I’ve done a couple of events in the last few weeks where I have been showing and talking to people about my fabric design work. I love the reactions when I start to describe how I design all of the fabric from scratch. The toucans shown up above are one of the examples I pull out all the time. You can see the kinds of paper I use: painted paper, recycled security envelopes, magazine pages (bottom right). Then I make cut paper designs like this toucan (top right). On the left is the finished printed fabric. But there is a step in between that always makes people stop me and comment. I scan those paper patterns and I pull them in to Photoshop.

There is a myth that Photoshop somehow magically does all the work and spits out a fabric design without anyone having to lift a finger. I’ve been plagued by this myth for years. I made pieces called Faking It and Trash Bags (left) that are responses to this same conversation that I have had before. If you’ve never used Photoshop before, let me assure you, Photoshop doesn’t do anything magically for you. In fact, it’s really complex to learn and even though I’ve been using Photoshop for at least 25 years, I don’t know to use 3/4 of the tools. I’m just good at the stuff I need.

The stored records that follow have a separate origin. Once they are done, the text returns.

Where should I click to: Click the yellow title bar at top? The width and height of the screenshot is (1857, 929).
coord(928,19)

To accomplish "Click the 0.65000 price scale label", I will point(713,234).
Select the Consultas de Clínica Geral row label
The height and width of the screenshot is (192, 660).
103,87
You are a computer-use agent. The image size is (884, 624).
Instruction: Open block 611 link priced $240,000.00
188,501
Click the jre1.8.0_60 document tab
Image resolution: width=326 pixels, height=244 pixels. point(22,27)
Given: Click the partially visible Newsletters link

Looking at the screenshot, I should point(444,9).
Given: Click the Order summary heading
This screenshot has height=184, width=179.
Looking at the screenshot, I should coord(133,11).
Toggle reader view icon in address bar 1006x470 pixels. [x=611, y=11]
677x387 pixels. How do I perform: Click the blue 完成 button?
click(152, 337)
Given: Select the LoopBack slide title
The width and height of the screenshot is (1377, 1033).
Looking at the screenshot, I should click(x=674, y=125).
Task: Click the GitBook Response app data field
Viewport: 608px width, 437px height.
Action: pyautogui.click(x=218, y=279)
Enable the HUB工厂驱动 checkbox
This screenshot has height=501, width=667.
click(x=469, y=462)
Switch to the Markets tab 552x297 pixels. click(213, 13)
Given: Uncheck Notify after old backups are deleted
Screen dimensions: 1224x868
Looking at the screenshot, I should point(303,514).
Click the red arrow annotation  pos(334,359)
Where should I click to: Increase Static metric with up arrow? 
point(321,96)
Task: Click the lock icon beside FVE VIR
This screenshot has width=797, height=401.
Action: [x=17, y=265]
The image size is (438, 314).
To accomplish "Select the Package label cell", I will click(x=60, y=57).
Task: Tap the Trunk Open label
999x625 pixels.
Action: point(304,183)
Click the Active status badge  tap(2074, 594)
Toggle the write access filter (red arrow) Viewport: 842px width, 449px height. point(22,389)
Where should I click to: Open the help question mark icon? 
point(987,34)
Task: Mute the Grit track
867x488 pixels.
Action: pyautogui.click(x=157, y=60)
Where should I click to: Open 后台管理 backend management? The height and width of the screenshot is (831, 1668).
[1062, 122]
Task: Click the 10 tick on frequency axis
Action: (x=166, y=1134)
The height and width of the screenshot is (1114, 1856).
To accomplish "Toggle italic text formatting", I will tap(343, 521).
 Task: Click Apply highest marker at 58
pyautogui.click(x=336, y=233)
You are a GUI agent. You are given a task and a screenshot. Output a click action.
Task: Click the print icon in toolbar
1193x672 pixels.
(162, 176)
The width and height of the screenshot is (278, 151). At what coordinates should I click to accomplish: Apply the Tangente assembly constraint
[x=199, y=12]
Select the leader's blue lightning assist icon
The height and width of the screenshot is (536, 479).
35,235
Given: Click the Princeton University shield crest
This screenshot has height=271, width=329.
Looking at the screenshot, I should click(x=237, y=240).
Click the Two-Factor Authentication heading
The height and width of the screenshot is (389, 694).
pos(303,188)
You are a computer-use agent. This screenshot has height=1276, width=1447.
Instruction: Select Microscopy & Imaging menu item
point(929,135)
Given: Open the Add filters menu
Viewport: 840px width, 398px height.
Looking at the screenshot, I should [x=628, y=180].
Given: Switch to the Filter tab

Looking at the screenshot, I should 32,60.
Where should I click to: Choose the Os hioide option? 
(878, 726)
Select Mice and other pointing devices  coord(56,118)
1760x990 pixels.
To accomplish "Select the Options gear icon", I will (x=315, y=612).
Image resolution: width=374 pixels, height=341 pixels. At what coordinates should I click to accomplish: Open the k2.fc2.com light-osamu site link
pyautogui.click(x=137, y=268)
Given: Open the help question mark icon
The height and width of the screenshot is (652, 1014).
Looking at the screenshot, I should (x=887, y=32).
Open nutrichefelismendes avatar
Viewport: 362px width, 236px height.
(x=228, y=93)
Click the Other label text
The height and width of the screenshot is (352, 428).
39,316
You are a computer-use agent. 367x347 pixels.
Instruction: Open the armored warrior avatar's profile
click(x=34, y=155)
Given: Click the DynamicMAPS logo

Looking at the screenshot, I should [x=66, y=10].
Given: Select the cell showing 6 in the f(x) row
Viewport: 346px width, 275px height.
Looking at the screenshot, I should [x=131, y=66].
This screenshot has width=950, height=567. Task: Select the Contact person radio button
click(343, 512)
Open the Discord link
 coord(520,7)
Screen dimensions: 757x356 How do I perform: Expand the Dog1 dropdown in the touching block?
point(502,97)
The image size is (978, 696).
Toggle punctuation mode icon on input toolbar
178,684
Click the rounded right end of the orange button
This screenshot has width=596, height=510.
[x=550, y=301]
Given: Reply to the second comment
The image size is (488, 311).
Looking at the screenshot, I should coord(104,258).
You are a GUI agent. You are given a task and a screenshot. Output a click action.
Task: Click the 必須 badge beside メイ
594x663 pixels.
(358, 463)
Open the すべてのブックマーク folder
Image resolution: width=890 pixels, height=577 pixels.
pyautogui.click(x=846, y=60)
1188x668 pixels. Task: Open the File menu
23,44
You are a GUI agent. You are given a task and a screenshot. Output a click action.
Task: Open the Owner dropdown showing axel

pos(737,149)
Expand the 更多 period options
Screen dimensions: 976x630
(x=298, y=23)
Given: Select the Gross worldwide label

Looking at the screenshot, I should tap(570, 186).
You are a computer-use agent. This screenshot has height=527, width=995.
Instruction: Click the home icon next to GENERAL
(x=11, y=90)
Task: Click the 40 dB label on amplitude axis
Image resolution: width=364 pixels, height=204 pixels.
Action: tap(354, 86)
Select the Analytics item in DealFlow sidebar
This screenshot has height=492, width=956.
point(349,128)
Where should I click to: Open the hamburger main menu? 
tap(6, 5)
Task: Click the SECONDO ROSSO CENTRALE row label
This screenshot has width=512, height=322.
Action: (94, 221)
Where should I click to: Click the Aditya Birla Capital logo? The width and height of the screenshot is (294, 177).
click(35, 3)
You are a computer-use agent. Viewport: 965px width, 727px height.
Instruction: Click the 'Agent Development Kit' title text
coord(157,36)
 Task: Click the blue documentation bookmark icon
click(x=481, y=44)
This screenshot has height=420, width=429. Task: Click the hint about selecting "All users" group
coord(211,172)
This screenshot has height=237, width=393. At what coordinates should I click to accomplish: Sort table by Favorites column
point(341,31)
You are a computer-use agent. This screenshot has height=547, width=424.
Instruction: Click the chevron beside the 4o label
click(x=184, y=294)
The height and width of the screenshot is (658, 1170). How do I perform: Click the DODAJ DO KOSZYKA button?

And what is that stuff? Here’s what I use Photoshop to do:

  • Clean up little flaws in the recycled papers I use so there aren’t obvious things distracting from my art.
  • Erase pencil lines and dog hairs and fuzz that show up when I scan the art.
  • Rearrange the individual pieces (toucans, leaves) so that I can make a repeating pattern. This is tedious, time-consuming work; shifting things by pixels so that they match up exactly when they repeat. That pink line shows you one corner of the toucans design tile.
  • Sometimes I add a solid colored background. It’s hard to scan a large solid colored area and have it be one single color.
  • Adjust the scale. When I work in cut paper, sometimes I can’t actually cut the paper pieces as small as I need the pattern to be. So I make it larger and shrink it down. Or vice versa.

There are tools that can help with some of these tasks, but there is not a tool that you can choose that says “take these toucans and make them into an awesome repeating pattern”. That takes an artist behind the wheel. With more and more AI fueled art out there, I’m also really careful about what Photoshop tools I use so that I am not adding AI generated elements to my work. I create my own textures by drawing or painting something and making a pattern I can add as a layer over my work. Sometimes I paint with Photoshop “brushes” to add color to a line drawing design (because I hate painting). Many other artists use other apps to design; you don’t have to use Photoshop to do all of those tasks I mentioned. I just like Photoshop best because it’s the tool I’ve invested the time to learn.